• YOUR GOAL: Rewrite the lines of the material below as a numbered list, leaving out blank lines and the pictures.

• LISTING:
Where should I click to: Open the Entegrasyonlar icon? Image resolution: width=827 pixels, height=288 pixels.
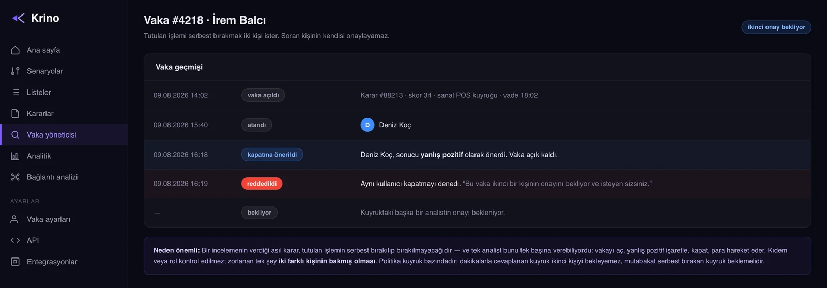[x=15, y=262]
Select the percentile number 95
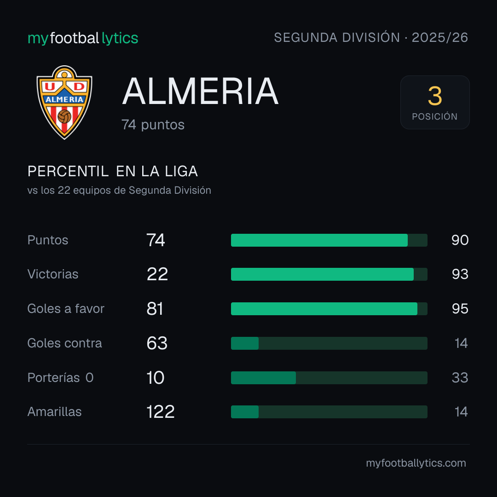 coord(460,309)
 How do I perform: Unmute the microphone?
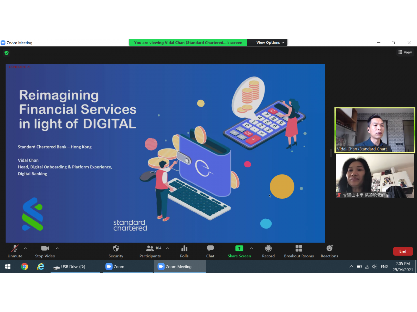(15, 251)
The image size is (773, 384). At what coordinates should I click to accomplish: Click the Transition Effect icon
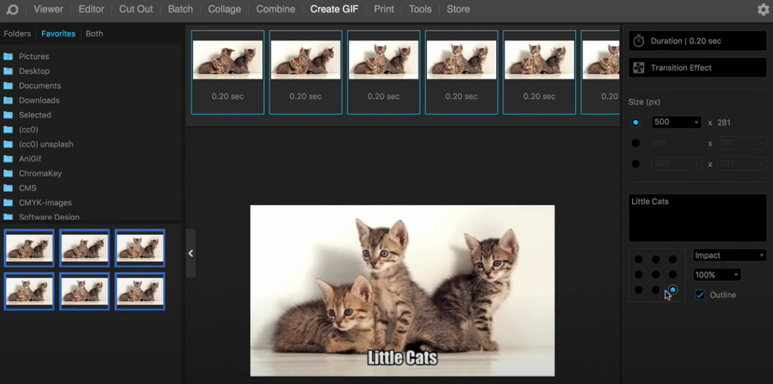(638, 68)
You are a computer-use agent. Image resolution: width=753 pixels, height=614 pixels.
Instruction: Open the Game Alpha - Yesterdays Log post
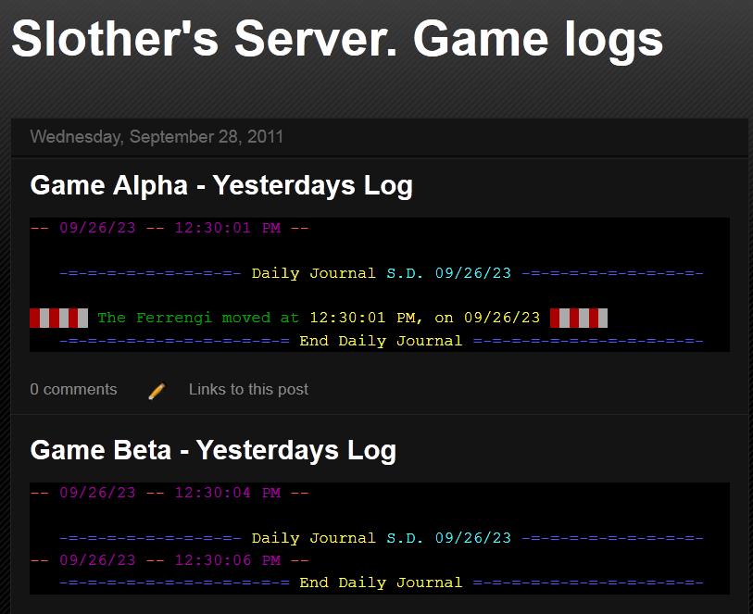pos(221,185)
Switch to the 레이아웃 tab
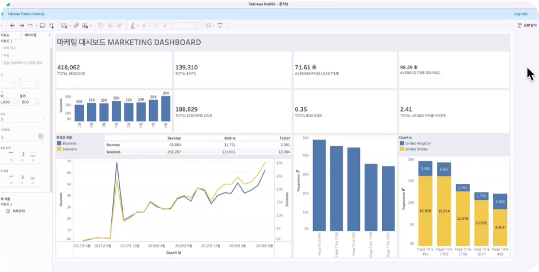 [30, 35]
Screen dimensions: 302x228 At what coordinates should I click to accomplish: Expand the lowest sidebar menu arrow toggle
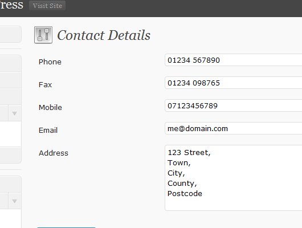point(14,201)
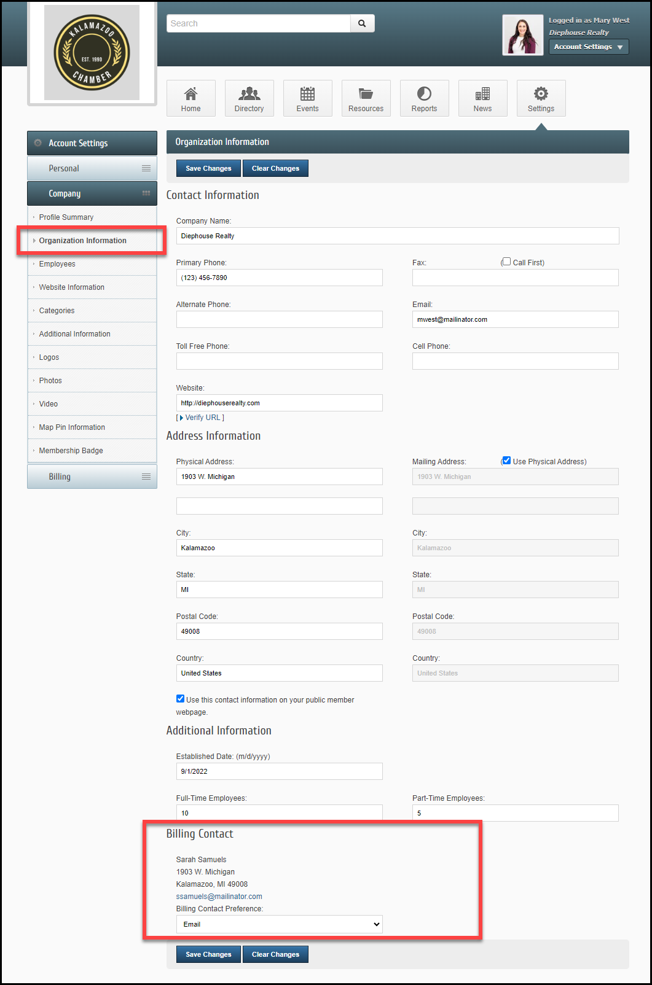Open the Resources folder icon
652x985 pixels.
pyautogui.click(x=366, y=94)
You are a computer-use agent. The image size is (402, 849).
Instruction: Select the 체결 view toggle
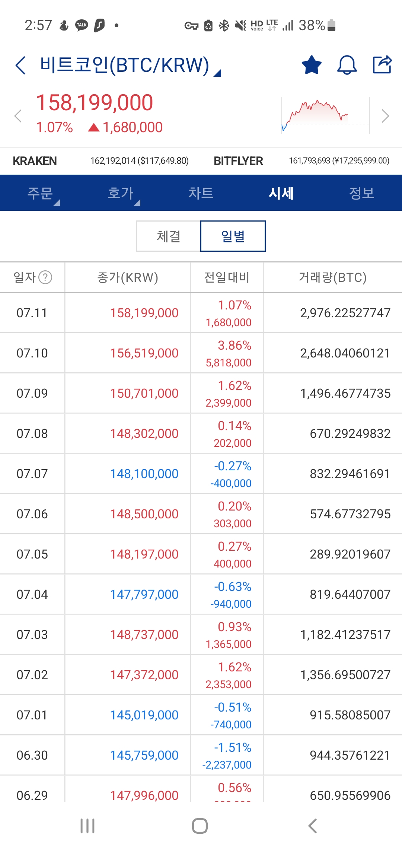coord(169,236)
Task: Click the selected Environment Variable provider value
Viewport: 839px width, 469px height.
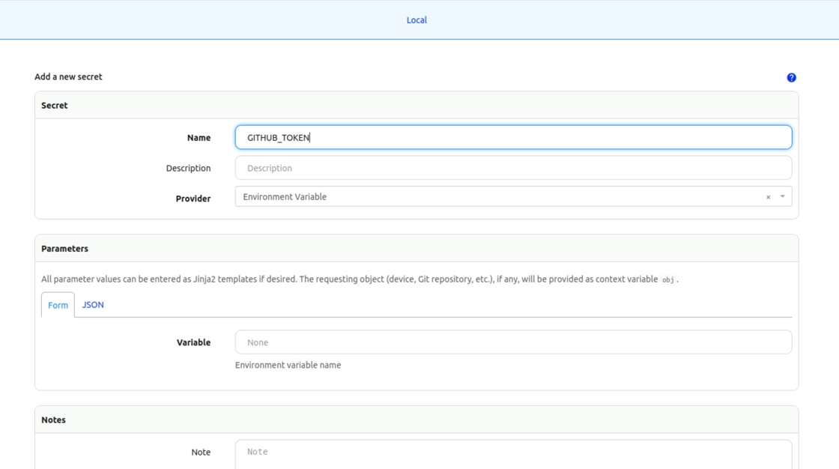Action: point(285,197)
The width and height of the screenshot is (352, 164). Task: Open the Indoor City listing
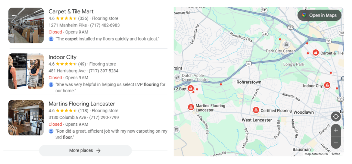(63, 57)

• RESULT FOR THIS TASK:
1. Where should I click to: Open the Entegrasyonlar icon? Image resolution: width=827 pixels, height=288 pixels.
2. [x=15, y=262]
3. Select the percentile number 95
4.  coord(460,309)
5.  How do I perform: Unmute the microphone?
6. (15, 251)
7. The image size is (773, 384). At what coordinates should I click to accomplish: Click the Transition Effect icon
8. (638, 68)
9. You are a computer-use agent. Image resolution: width=753 pixels, height=614 pixels.
10. Instruction: Open the Game Alpha - Yesterdays Log post
11. pos(221,185)
12. Switch to the 레이아웃 tab
13.  [30, 35]
14. Screen dimensions: 302x228 At what coordinates should I click to accomplish: Expand the lowest sidebar menu arrow toggle
15. point(14,201)
16. Open the Resources folder icon
17. 652x985 pixels.
18. pyautogui.click(x=366, y=94)
19. You are a computer-use agent. The image size is (402, 849).
20. Instruction: Select the 체결 view toggle
21. coord(169,236)
22. Task: Click the selected Environment Variable provider value
23. Viewport: 839px width, 469px height.
24. Action: point(285,197)
25. The width and height of the screenshot is (352, 164). Task: Open the Indoor City listing
26. (63, 57)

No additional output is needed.